| TASK TO CARRY OUT |
Leaving pictures out, repeat word for word the line that has "Clear the search field with X icon" and each line that follows it to the end of the listing.

| INFORMATION GIVEN |
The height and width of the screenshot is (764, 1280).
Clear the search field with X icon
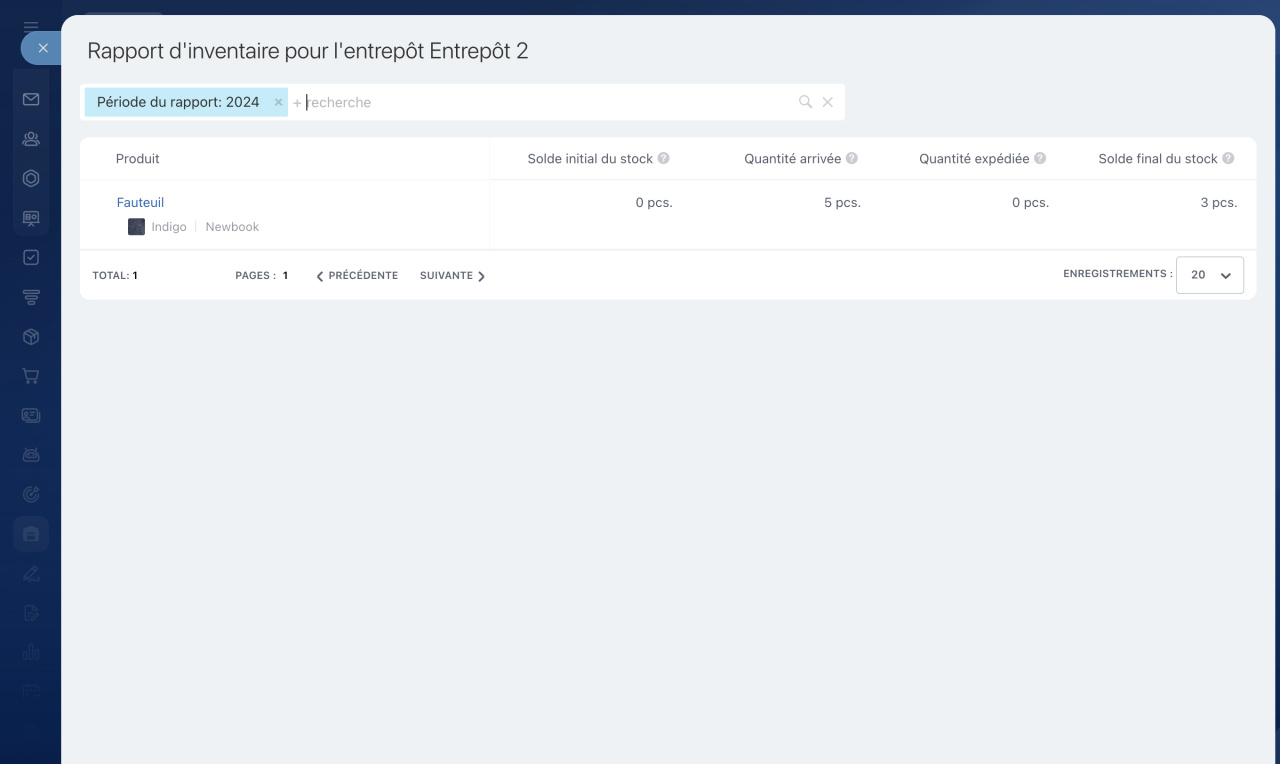pos(828,102)
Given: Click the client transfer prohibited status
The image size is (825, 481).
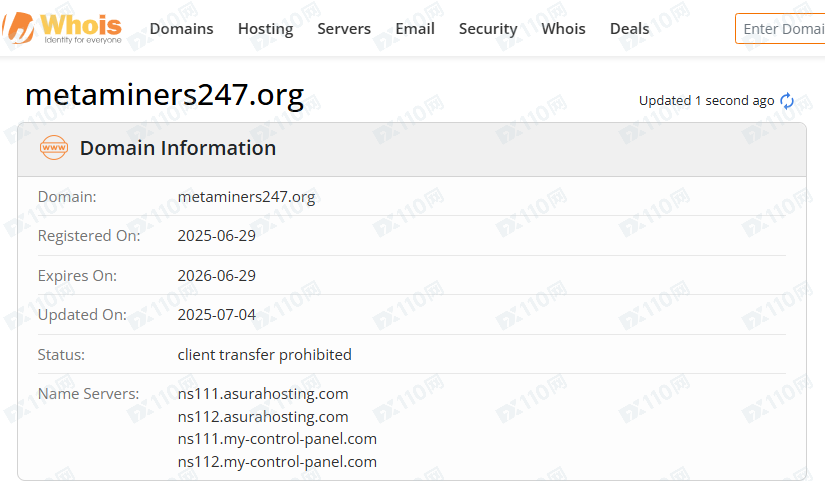Looking at the screenshot, I should tap(264, 354).
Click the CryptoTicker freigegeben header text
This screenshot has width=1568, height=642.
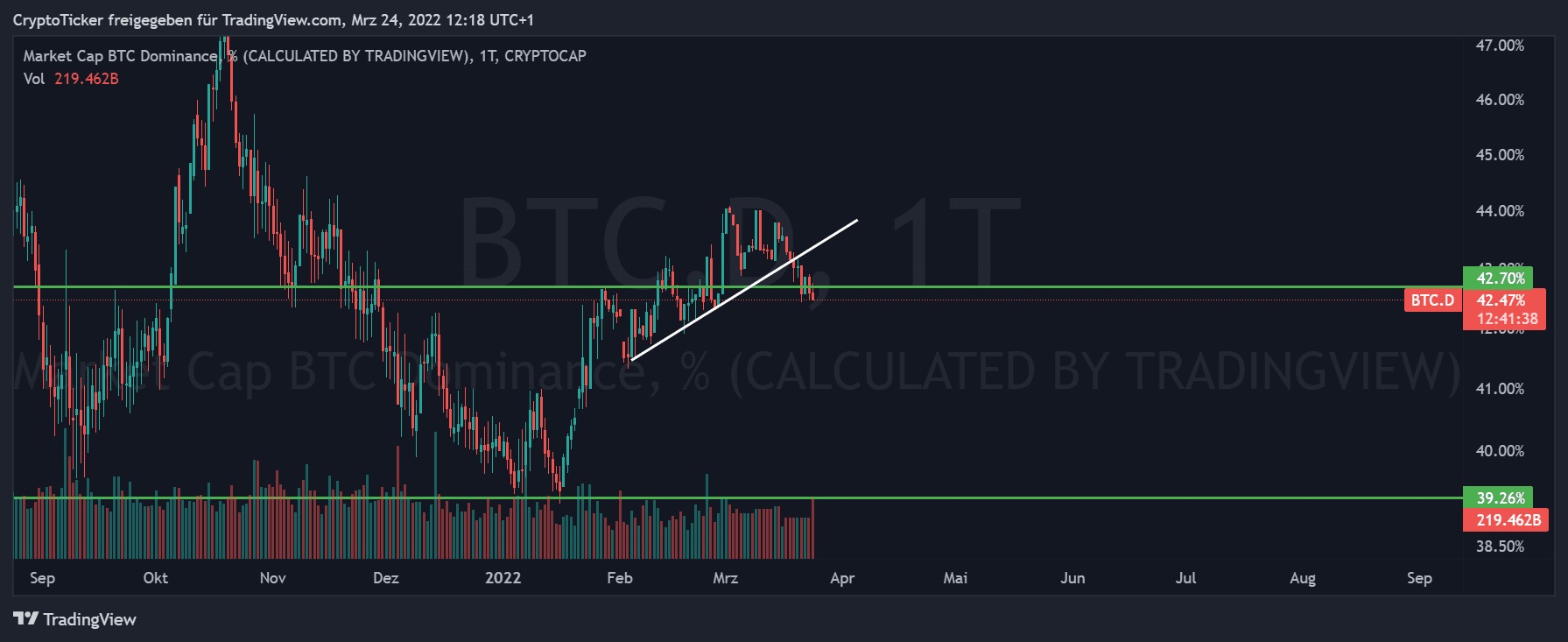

| FINISHED EXERCISE |
Clear the search field with X icon
pos(828,102)
Given: Click the client transfer prohibited status
The image size is (825, 481).
Looking at the screenshot, I should tap(264, 354).
Click the CryptoTicker freigegeben header text
This screenshot has width=1568, height=642.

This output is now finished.